The records that follow should be copied out exactly, pictures excluded.

● SUPPLIED MATERIAL:
######

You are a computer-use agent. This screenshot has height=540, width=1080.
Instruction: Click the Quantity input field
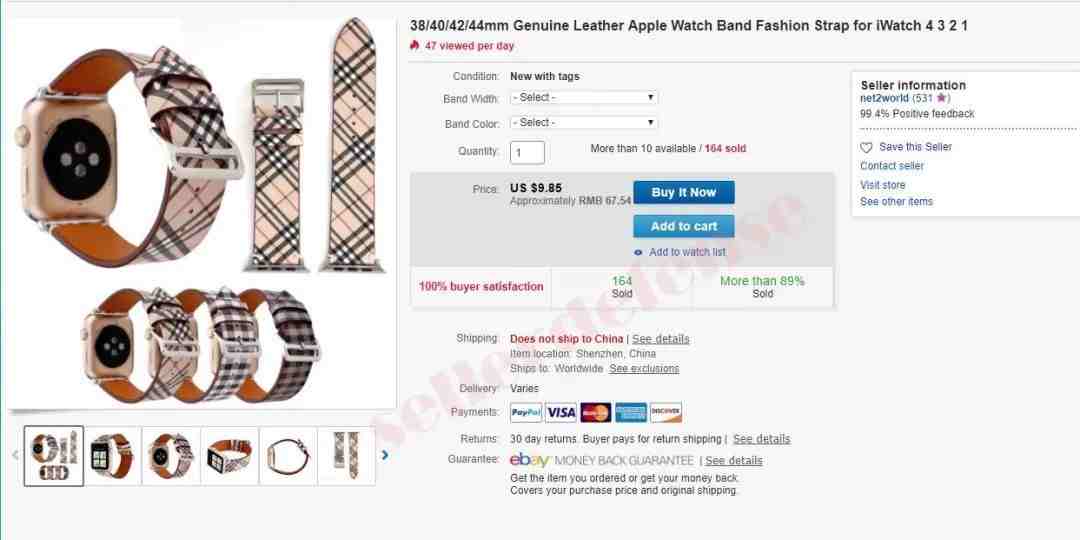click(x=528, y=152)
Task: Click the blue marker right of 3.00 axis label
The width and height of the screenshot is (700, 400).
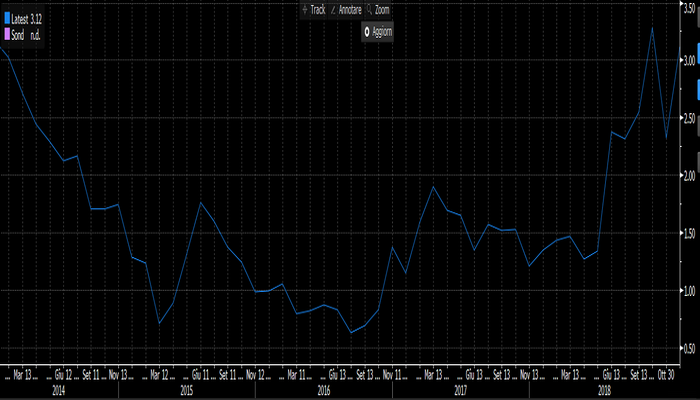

######

● THE ANSWER:
You are a computer-use agent. This screenshot has height=540, width=1080.
Instruction: Click the Quantity input field
click(x=528, y=152)
Task: Click the blue marker right of 3.00 axis label
The width and height of the screenshot is (700, 400).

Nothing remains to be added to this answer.